EXHIBIT 10.1

                               FIRST AMENDMENT TO

                       2003 EXECUTIVE RETENTION AGREEMENT

         THIS FIRST AMENDMENT TO 2003 EXECUTIVE RETENTION AGREEMENT (this "First
Amendment"), is made as of April 5, 2004, by and between Ingram Micro Inc., a
Delaware corporation (the "Corporation"), and Michael J. Grainger ("Executive").
Capitalized terms used and not otherwise defined herein shall have the meanings
ascribed to such terms in the Agreement (as defined below).

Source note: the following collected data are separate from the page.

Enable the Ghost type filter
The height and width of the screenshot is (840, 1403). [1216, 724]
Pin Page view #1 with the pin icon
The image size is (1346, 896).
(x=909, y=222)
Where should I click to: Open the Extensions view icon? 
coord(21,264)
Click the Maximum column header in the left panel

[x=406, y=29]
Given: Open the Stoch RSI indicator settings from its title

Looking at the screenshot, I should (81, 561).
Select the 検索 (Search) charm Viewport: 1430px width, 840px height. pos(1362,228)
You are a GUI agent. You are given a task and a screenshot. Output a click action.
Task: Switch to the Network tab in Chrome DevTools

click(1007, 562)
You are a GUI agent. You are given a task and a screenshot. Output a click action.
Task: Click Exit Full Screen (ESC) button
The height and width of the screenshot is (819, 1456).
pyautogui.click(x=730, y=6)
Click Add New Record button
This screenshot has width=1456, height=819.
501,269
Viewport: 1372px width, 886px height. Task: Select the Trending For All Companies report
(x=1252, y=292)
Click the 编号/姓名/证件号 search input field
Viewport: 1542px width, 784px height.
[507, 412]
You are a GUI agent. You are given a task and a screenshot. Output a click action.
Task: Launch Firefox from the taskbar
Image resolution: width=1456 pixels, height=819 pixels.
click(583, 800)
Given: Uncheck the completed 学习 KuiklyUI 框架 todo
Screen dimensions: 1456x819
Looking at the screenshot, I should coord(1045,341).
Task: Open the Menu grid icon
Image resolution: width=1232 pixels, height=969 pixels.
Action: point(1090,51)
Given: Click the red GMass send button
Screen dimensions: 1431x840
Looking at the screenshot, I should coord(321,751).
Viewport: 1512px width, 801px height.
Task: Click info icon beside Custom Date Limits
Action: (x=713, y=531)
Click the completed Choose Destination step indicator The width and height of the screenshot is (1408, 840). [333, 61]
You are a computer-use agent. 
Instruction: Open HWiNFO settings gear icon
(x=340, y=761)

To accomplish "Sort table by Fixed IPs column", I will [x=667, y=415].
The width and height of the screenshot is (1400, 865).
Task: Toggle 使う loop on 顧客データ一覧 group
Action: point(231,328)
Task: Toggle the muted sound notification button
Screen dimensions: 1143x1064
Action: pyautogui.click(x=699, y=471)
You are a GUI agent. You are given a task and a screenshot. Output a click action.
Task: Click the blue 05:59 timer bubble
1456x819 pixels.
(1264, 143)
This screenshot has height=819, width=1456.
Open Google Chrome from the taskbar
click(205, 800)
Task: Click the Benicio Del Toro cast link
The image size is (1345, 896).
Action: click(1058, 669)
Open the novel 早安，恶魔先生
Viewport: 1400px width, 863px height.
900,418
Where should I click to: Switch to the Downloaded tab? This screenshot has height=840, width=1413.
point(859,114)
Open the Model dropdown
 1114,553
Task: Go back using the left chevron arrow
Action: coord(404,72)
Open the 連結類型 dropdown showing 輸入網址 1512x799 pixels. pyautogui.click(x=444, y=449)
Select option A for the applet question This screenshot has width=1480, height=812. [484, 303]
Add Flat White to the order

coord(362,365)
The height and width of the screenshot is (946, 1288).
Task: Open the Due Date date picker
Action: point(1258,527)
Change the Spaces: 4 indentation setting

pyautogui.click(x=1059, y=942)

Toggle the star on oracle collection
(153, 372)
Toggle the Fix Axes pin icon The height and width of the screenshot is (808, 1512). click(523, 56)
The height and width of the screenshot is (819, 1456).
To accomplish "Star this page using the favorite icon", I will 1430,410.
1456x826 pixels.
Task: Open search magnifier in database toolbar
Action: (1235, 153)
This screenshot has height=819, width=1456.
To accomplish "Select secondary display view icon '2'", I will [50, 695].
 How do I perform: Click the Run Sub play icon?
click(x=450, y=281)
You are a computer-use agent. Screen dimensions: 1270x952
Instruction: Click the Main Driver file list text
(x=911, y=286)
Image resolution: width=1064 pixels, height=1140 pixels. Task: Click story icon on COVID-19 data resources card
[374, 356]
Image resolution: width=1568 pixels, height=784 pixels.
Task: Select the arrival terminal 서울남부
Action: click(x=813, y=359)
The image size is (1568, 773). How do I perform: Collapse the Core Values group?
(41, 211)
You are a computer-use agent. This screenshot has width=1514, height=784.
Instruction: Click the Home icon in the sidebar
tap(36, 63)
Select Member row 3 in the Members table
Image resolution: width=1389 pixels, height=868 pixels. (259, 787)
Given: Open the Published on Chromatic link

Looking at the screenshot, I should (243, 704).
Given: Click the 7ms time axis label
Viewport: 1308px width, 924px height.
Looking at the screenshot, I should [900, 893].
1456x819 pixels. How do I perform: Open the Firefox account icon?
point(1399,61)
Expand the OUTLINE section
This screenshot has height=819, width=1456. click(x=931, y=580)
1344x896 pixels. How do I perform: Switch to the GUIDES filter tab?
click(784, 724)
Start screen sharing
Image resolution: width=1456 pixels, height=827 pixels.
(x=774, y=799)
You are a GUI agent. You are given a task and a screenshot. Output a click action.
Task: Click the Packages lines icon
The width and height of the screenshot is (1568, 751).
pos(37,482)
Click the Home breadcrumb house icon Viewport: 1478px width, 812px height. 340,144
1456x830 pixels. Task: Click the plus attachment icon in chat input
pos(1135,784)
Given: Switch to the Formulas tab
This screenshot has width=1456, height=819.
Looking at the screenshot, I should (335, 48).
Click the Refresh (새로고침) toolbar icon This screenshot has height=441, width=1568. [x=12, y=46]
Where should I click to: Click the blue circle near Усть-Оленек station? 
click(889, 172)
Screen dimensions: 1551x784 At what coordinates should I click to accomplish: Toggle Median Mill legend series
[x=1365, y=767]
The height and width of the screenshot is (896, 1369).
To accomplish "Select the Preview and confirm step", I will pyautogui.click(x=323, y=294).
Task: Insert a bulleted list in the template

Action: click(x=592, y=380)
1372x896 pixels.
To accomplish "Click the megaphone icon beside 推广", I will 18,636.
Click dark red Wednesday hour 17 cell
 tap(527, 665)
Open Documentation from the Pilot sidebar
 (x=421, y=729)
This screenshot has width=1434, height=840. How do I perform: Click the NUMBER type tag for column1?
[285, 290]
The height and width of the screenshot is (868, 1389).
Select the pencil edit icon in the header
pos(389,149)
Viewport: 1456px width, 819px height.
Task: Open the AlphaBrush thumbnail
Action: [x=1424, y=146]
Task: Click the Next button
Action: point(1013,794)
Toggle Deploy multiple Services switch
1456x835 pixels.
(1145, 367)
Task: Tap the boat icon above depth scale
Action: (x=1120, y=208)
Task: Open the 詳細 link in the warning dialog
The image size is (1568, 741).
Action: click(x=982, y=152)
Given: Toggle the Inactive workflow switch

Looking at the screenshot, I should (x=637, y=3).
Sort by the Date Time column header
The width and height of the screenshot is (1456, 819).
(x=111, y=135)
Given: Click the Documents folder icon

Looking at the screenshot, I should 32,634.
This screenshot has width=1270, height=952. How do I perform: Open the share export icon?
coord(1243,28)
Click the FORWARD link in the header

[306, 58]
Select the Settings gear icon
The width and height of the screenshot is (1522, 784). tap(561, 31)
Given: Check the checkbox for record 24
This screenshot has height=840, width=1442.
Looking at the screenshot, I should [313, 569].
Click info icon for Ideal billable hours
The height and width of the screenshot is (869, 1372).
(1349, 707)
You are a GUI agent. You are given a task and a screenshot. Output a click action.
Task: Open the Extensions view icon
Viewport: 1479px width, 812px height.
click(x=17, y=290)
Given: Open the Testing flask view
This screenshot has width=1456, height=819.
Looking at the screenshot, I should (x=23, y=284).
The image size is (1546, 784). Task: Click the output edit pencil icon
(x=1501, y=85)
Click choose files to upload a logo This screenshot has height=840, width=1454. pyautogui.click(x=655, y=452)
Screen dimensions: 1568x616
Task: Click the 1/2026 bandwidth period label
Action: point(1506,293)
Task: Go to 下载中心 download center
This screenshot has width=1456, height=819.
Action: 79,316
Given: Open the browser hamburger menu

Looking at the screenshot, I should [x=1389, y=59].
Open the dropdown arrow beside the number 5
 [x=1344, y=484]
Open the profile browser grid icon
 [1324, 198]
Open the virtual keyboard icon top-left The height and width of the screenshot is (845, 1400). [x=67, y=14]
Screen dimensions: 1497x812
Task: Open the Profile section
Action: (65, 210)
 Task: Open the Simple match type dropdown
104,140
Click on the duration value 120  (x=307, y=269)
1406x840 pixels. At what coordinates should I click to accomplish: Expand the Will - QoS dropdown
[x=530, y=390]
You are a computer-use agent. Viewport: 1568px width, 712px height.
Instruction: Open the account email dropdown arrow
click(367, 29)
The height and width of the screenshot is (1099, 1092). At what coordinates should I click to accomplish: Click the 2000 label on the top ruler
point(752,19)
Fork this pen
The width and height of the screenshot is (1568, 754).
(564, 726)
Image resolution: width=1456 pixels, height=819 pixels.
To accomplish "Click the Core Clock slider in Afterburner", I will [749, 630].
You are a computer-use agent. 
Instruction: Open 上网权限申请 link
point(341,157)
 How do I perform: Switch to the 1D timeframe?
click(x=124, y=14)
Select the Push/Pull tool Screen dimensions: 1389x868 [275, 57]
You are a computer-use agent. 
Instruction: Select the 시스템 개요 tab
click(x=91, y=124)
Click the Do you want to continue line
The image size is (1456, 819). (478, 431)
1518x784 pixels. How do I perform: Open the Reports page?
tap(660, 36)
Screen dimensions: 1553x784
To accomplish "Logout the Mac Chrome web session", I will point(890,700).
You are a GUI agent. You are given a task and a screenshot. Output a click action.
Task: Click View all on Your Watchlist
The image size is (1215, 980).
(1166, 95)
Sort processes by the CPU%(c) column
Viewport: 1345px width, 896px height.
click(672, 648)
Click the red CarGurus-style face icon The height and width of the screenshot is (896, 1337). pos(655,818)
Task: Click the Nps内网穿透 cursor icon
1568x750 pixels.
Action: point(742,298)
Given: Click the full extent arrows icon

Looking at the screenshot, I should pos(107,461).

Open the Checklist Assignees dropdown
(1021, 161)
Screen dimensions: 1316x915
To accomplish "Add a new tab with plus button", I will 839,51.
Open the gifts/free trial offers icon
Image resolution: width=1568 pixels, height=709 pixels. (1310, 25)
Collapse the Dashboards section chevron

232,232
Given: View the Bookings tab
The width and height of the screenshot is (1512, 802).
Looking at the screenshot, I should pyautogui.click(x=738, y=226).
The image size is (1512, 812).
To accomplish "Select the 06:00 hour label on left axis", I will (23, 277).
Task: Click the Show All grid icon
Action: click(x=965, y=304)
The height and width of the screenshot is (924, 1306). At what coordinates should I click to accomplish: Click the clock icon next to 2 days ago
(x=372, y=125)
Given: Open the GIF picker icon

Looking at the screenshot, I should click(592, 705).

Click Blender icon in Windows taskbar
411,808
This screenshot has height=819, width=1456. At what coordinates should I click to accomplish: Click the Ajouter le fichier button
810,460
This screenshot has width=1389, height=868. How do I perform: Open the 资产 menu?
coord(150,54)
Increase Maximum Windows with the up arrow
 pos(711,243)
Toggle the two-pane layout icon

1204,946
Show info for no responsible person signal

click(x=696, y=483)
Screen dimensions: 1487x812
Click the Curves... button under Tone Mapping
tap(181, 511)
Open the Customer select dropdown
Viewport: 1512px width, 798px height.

WHEREAS, on December 19, 2003, the Corporation entered into the 2003 Executive
Retention Agreement with Michael J. Grainger (the "Agreement"); and

WHEREAS, pursuant to Section 3.04 of the Agreement Mr. Grainger's participation
in the 2002 and 2003 Executive Long-Term Cash Incentive Award Programs (the
"Programs") ceases effective as of the beginning of the Continuation Period; and

WHEREAS, the Corporation and Executive desire to amend the Agreement as set
forth herein, so that Mr. Grainger shall continue to participate in the Programs
for so long as his Continuation Period continues under the terms of the
Agreement.

NOW THEREFORE, for good and valuable consideration, the receipt and adequacy of
which are hereby acknowledged, the parties hereto hereby amend the Agreement as
follows:

         1. Section 3.04 of the Agreement is hereby amended and restated in its
entirety as follows:

                  Section 3.04. Long-Term Cash Incentive Award Program. With
         respect to the Company's 2002 and 2003 Long-Term Executive Cash
         Incentive Award Programs, as amended from time to time (together
         "Programs" or individually the "Program"), Executive shall be deemed to
         continue his participation in the Programs for so long as the
         Continuation Period under the Agreement lasts ("Continued
         Participation"). Award payments under such Programs, if any, shall be
         prorated, if applicable, based on the number of full months of
         Executive's active employment during the Measurement Period (as defined
         under the Programs) plus the fall months of any Continued Participation
         during the Measurement Period (as defined under the Programs) of the
         Program in question and calculated based on the actual Company
         achievement versus the peer group at the end of each Program. Any such
         award payments shall be made following the close of each Program at the
         same time and in the same manner as such award payments are made to
         actively employed participants in such Program. Executive shall not be
         entitled to participate in the Company's 2004 Long-Term Executive Cash
         Incentive Award Program.

         2. This First Amendment shall be and is hereby incorporated in and
forms a part of the Agreement.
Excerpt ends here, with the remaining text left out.